Records shown START
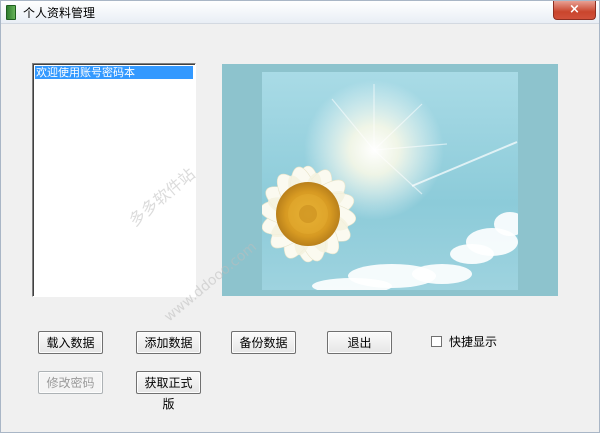 This screenshot has width=600, height=433. I want to click on close-button: ×, so click(574, 10).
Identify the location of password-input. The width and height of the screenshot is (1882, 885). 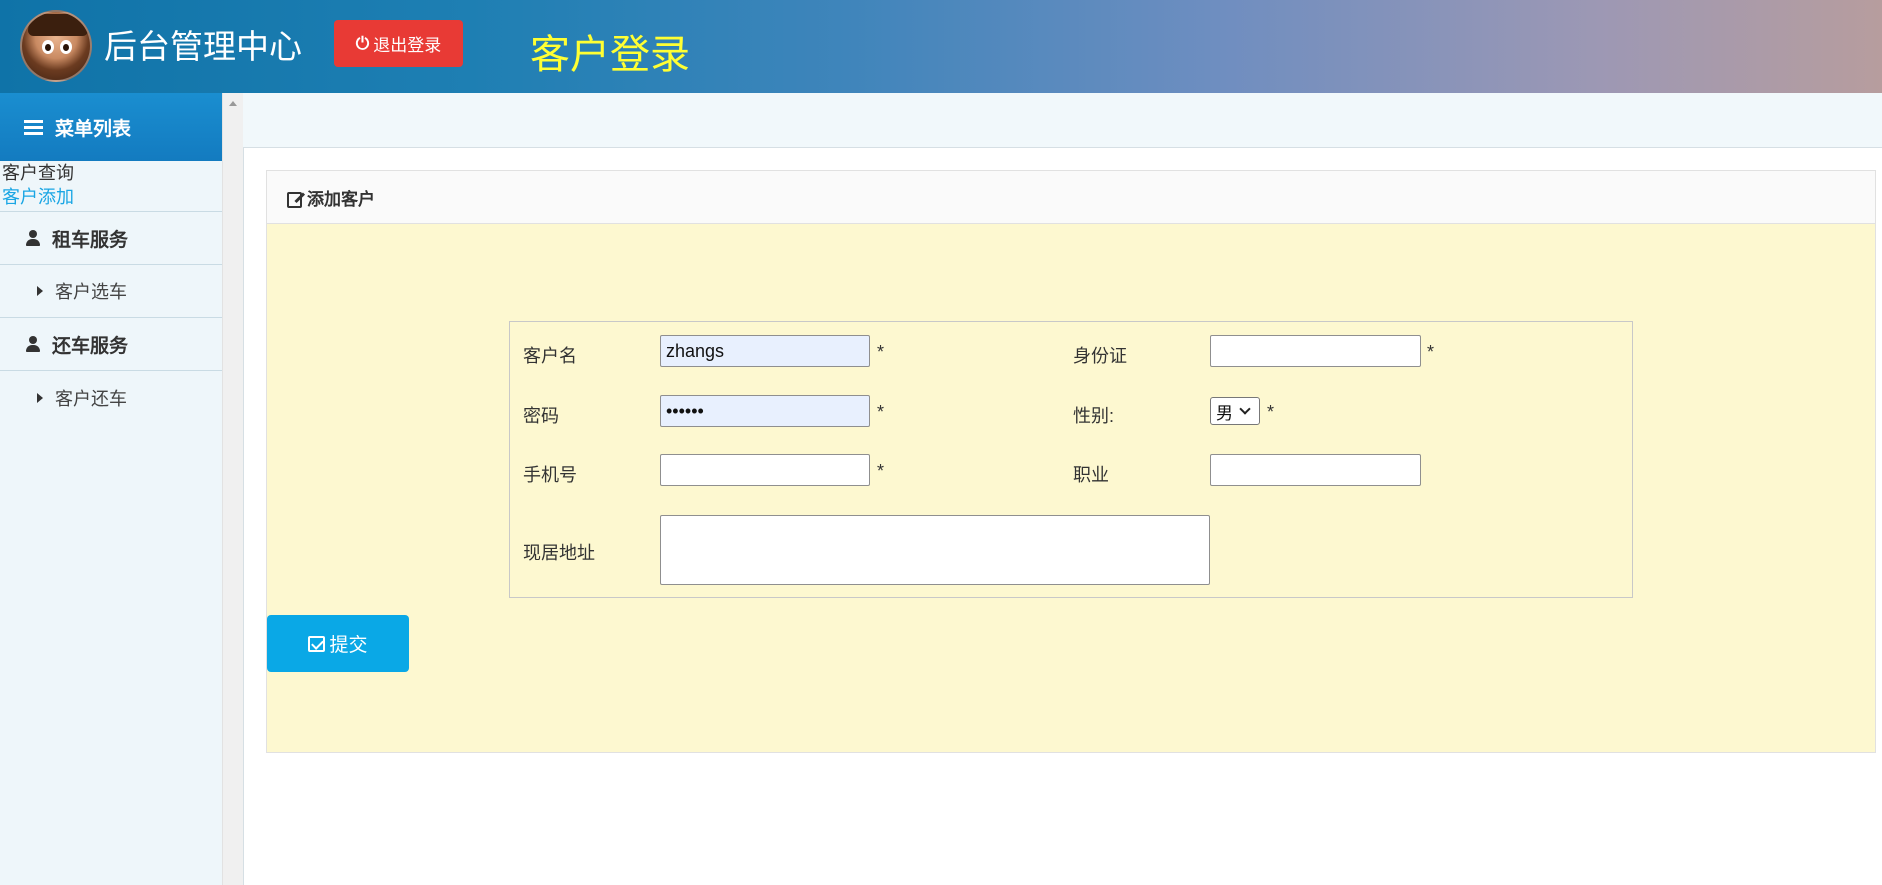
(765, 411).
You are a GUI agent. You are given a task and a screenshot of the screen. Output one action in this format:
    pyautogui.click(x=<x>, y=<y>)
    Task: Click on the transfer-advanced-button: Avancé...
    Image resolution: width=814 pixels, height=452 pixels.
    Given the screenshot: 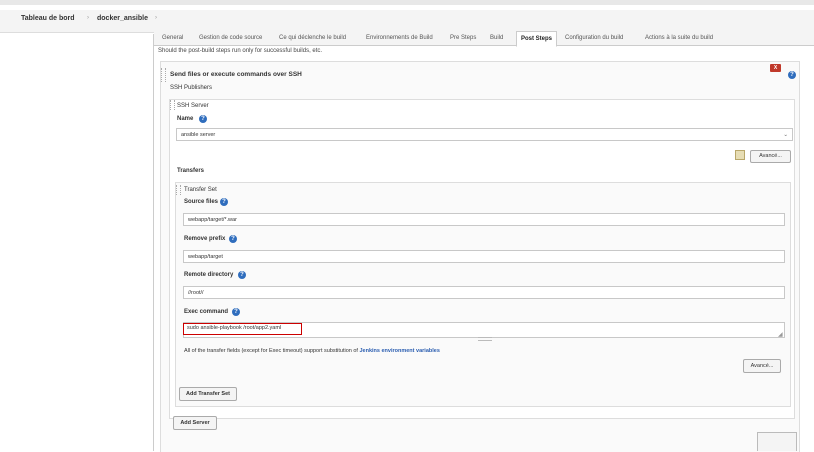 What is the action you would take?
    pyautogui.click(x=762, y=366)
    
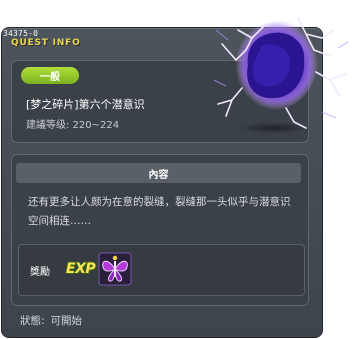 This screenshot has width=361, height=339. I want to click on reward-label: 獎勵, so click(40, 272).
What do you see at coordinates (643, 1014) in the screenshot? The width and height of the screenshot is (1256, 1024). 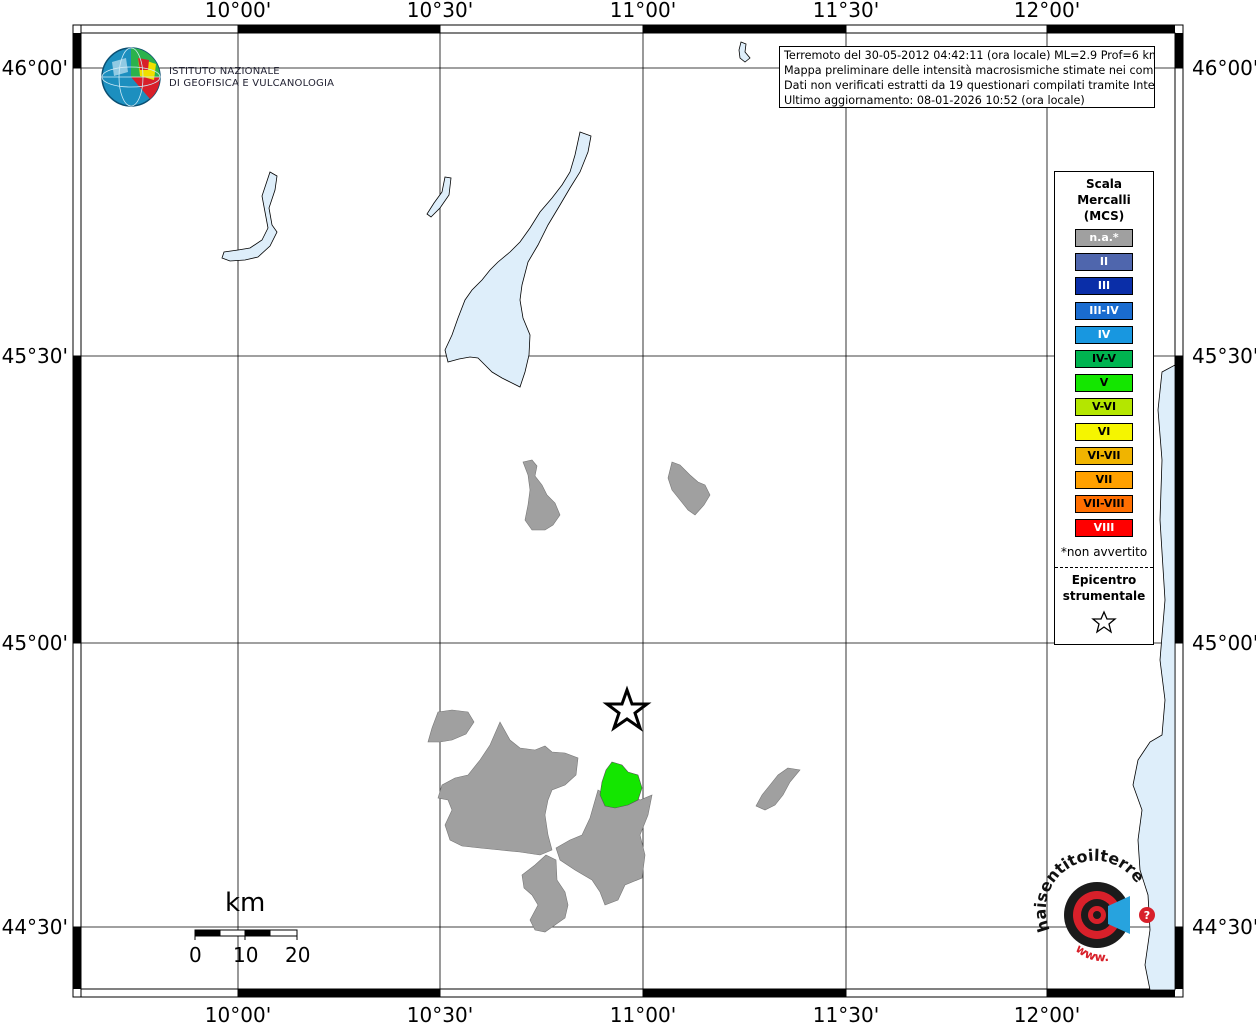 I see `bottom-lon-label: 11°00'` at bounding box center [643, 1014].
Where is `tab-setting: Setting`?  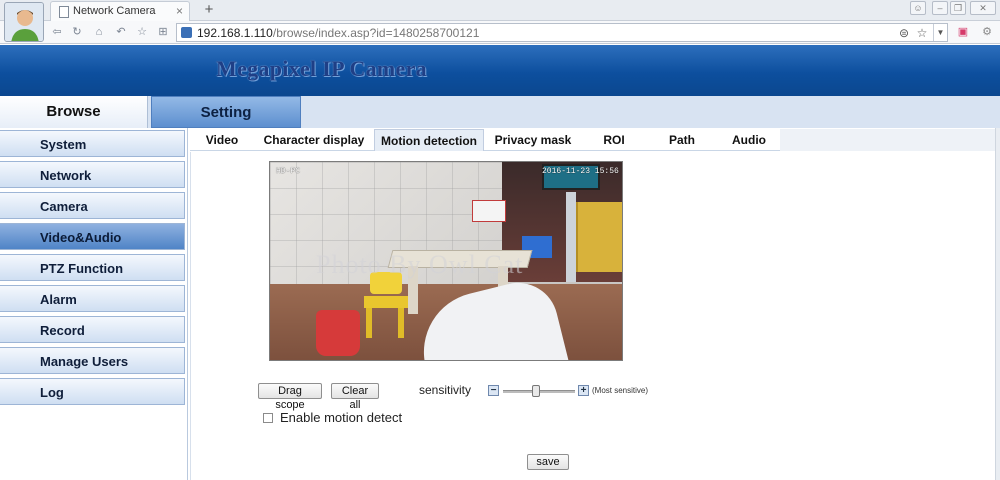
tab-setting: Setting is located at coordinates (226, 112).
Records shown END
- What you should do: Quote the stretch of the items from the line containing "Identify the location" through the line containing "(765, 411).", leaving the pictures out of your answer.

- Output of the task:
Identify the location of password-input. The width and height of the screenshot is (1882, 885). 
(765, 411).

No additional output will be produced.